Speaking of, Kevin is starting to suspect that the whole orginalist movement is just such a cover for policy decisions. Susstein, I think, is sort of arguing this too, that very few conservativs are consistent with orginalism. And it seems that if one is not consistent with a theory, then it is a tool, not a principle.
Real activist judges, "perfectionists" Susstein calls them (I don't know if anyone else does), at least are transparent that their legal theory is to use the law as a tool, and don't pretend that they're merely interpreting arcane text. Points for honesty over their sentitious opponents, I think. (Not that they're the only legal theorists taking honest positions.)
if one is not consistent with a theory, then one is a tool (at least in this case)
What gets me is this: In the same way, I can hardly imagine the Ninth Circuit upholding a law that would give parents the exclusive right to education their children about sex. And that is just not right.
Has such a law ever been passed? And why would the Ninth Circuit not uphold such a law if they were asked to rule on its constitutionality? And does it matter at all that this hypothetical case is nothing whatsoever like the present case? Reasoning such as this does not rise to the level of bogus.
That said, "to education their children" does rise to the level of "Is our children learning?"
In a last desperate attempt to salvage the site, Unf is dragged from retirement -- while the indispensible Ogged continues to sulk in his tent attende4d by his catamites. What does he want?
If I had a daughter, I would certainly feel entitled to be the one to personally initiate her into the mysteries. Not some creepy middle school teacher.
You're sounding kinda creepy yourself there, John.
For any commenters here with teenaged daughters, I'm willing to personally initiate them into the mysteries, rather than creepy John Emerson.
Roll up!
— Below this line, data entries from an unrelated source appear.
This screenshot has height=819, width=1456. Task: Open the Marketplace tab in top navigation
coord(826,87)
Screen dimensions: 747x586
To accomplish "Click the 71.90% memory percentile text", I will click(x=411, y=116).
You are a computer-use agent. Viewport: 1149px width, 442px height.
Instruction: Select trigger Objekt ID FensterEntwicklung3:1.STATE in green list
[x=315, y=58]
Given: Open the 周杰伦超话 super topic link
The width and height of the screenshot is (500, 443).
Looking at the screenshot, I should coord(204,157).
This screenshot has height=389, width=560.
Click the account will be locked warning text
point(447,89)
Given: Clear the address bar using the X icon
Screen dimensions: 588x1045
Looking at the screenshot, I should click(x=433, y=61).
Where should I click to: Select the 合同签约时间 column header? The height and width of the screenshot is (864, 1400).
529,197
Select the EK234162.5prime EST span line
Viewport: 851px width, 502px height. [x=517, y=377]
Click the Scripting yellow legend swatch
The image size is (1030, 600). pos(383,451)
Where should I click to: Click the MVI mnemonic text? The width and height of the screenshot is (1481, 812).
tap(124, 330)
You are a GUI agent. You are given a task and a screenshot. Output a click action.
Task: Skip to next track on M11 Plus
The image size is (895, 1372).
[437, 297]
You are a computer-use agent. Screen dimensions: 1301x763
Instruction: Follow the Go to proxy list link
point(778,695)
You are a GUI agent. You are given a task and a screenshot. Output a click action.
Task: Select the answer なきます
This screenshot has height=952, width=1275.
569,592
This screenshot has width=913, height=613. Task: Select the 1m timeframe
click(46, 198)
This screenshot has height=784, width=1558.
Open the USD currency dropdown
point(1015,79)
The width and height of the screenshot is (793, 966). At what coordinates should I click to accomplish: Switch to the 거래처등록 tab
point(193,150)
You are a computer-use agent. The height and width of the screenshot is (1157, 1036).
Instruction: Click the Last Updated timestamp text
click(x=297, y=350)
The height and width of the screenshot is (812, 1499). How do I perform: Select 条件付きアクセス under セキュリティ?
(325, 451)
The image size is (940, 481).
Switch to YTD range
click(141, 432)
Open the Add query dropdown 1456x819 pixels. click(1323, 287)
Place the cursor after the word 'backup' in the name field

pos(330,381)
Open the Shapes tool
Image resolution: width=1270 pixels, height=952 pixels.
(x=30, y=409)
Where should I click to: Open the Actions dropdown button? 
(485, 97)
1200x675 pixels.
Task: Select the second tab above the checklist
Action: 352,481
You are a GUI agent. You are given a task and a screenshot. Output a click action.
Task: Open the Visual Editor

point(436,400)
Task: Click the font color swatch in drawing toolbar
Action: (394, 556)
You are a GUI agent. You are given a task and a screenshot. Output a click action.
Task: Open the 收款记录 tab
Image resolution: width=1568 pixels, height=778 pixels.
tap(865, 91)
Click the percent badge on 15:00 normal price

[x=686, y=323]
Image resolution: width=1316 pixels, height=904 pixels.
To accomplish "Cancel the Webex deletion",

Roll up for the Mystery Tour!
I finally clicked through the link (having a little resistence to visiting Redstate.org..)
I really don't like those questions.
I'm in no way opposed to sex-ed. Partially, perhaps, because contra Emerson's apparent experience, I never had any middle school teachers I would describe as "creepy." (I might not send my kids to schools with "creepy" teachers, if I had a choice.) Also, as a middle-schooler, I was much more comfortable with sex-ed class than when my mom occasionally broached the subject. (Dad never did, for which I was thankful.)
All that said, fifth-graders, let alone 1st or 3rd, should not be subject to saying whether they touch themselves "too much." How the fuck are they supposed to know what's too much? Nor should there be this inquisition into what they're thinking. Protecting kids from abuse is great, but this kind of intrustion is an abuse of its own.
"Instrustion" being intrusive instruction.
And this seems a little tricky to me: I see that parents can't tell the school what to teach and what not to teach. However, is there not a difference between imparting knowledge and extracting knowledge? This is a difficult line, I realize. Obviously, one wants teachers, who presumably care about their charges, to be able to ask children, "do your parents abuse you?" Still, I'm uncomfortable with the kids being asked, "Do you think about sex a lot?"
25. I think I made the point more clearly in 26, but my icky feeling about is because it's not instruction, is it?
Right, you made your point. I was just pointing out your spelling error. Who do you think you are, Wehttam Saiselgy?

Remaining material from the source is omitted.